■ **Task prompt**: In the material below, render the lines between the one holding "Where should I click to: Go" and the one holding "click(x=567, y=48)", inclusive, as a Markdown table with columns named No. and Text, giving each line a running number in No. and its wording in Text. Leave out any blank lines.
****
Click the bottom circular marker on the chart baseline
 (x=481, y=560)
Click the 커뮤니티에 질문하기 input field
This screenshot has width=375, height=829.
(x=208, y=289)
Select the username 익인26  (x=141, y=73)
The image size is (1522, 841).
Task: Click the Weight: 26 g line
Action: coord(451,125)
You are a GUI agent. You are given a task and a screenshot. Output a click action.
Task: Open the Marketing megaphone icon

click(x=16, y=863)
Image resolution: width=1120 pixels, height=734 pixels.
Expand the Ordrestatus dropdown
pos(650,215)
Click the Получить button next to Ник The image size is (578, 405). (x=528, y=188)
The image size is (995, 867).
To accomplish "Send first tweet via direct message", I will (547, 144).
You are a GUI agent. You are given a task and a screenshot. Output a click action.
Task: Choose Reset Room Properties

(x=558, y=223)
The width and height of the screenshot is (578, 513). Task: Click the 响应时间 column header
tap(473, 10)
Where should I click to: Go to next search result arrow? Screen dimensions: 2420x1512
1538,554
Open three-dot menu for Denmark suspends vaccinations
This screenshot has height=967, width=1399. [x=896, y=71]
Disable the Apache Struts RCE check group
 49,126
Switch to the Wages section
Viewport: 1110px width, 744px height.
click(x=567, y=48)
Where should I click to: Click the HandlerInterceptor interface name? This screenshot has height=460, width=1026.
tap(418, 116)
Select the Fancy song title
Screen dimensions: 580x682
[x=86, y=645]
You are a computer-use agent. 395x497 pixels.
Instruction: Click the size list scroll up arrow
****
■ **Answer to this exercise**:
| No. | Text |
|---|---|
| 1 | Where should I click to: Go to next search result arrow? Screen dimensions: 2420x1512 |
| 2 | 1538,554 |
| 3 | Open three-dot menu for Denmark suspends vaccinations |
| 4 | This screenshot has height=967, width=1399. [x=896, y=71] |
| 5 | Disable the Apache Struts RCE check group |
| 6 |  49,126 |
| 7 | Switch to the Wages section |
| 8 | Viewport: 1110px width, 744px height. |
| 9 | click(x=567, y=48) |